Dans le livret de Vsevolojsky, le conte de Perrault est vu sous l’angle non d’une histoire d’amour mais d’une allégorie du cycle de la vie humaine. Ainsi, le Prologue et les trois actes présentent tour à tour l’enfance d’Aurore, son adolescence, ses amours et les noces. Le Prologue, ou le Baptême d’Aurore, avait lieu dans le palais du Roi Florestan XIV. Six fées sous la conduite de la Fée Lilas (pour la Russie, le lilas représente la beauté, la jeunesse et les premiers amours) étaient invitées à conférer des dons. Les noms que portent les fées suggèrent ces dons, qui sont ceux que toute cour qui se respecte souhaiterait pour sa Princesse : Candide (au coeur pur), Fleur de farine (le meilleur du grain), Miettes qui tombent (la coutume russe étant de saupoudrer de miettes l’enfant nouvellement baptisé pour assurer une belle santé et la fertilité), Canari qui chante (le don du chant), Violente (énergie ; Petipa célébrait les premières utilisations industrielles et urbaines de l’Electricité), et Lilas.
Quant aux fées conviées à la cérémonie du mariage à l’acte III – Or, Argent, Saphir et Diamant – elles symbolisent la dot d’Aurore : fortune et accomplissements personnels. Ce n’est pas fortuit si à l’acte III, Tchaïkovski a remplacé la harpe à la sonorité feutrée par le pianoforte moderne, pur produit de l’ère industrielle.
Revenons maintenant sur l’acte I : dans la plupart des productions actuelles du ballet, a lieu un combat mortel entre le Prince Désiré et la Fée Carabosse. Dans le livret d’origine en revanche, une fois lancées ses imprécations, la Fée Carabosse se retire pour ne réapparaître qu’en invitée en bonne et due forme au moment du mariage, une fois l’ordre et l’harmonie rétablis.
Pour ses concepteurs, le sujet de La Belle au Bois Dormant concerne non la victoire du Bien sur le Mal mais le nécessaire équilibre des deux, à la manière des spectacles dits « Miracles » ou « Moralités » au Moyen-Age.
Il semblerait par ailleurs que l’ineptie de Florestan XIV n’ait pas été du goût du Tsar Alexandre III : lors de la répétition générale, le Tsar blessa le compositeur avec pour toute réaction les mots : « Fort joli. » Quant à la structure chorégraphique, c’est un condensé de l’approche si caractéristique de Marius Petipa.
Au centre de chaque acte, on retrouve un Pas d’action, ensemble de danses qui fait avancer l’argument en faisant appel tant au dialogue mimique qu’à des passages dansés.
Dans le Prologue, le pas d’action est un Grand pas d’ensemble où les fées présentent leurs dons.

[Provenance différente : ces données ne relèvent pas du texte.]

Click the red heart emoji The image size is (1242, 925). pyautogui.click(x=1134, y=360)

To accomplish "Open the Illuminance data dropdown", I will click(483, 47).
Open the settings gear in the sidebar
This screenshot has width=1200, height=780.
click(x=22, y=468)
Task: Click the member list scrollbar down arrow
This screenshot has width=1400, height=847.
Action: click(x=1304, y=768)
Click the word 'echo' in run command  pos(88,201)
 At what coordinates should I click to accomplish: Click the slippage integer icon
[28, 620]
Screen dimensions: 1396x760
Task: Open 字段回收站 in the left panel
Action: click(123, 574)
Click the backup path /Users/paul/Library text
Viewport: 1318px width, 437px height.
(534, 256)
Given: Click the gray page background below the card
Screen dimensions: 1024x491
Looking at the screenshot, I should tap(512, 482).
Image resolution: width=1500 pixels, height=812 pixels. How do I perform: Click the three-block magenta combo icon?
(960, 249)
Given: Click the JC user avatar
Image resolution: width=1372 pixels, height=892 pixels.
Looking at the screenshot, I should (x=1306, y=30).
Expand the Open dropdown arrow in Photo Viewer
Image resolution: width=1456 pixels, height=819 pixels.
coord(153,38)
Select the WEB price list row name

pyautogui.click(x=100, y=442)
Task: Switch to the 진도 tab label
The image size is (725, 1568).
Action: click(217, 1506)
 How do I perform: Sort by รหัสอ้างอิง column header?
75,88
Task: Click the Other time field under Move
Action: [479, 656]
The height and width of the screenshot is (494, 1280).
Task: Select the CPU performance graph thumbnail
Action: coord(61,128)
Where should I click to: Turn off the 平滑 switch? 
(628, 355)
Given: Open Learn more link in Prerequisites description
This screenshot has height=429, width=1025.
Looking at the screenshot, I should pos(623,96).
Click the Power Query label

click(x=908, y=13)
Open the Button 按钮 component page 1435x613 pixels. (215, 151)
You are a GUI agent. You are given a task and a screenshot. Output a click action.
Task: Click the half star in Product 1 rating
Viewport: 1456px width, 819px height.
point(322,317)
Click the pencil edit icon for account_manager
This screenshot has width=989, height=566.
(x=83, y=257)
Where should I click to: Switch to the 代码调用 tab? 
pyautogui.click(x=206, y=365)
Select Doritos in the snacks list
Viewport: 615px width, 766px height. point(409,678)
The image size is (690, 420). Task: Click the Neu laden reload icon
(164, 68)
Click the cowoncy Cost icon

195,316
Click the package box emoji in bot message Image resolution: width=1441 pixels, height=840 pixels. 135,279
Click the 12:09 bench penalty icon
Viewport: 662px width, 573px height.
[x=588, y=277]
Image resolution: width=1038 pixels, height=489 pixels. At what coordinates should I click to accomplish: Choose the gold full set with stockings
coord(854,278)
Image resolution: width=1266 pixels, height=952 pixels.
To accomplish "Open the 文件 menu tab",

A l’acte I, le Pas d’action est l’Adage à la Rose, et à l’acte II , Petipa utilise le Pas d’action – hommage au ballet blanc – pour évoquer la poursuite par le Prince Désiré de la vision d’Aurore que lui fait miroiter la Fée Lilas. A la fin de l’acte II, Aurore prend la pose sur une coquille Saint-Jacques rappelant La Naissance de Vénus de Botticelli. Et à l’acte II, le pas de deux pour les deux amants comprenait à l’origine des dialogiques mimiques : « Je danserai avec lui. » « Je l’aime et je l’épouserai. » « Je l’aime, c’est mon fiancé. » Au fil du temps, nous avons perdu de vue le dense tissu symbolique de la production d’origine, et il ne serait pas faux d’affirmer que La Belle au Bois Dormant a survécu en raison de la qualité exceptionnelle de la partition de Tchaïkovski. N’oublions pas cependant qu’au tout début c’est la collaboration entre A.I. Vsevolojsky, Marius Petipa et Tchaïkovski qui a donné au monde un ballet devenu le modèle pour tout le grand répertoire.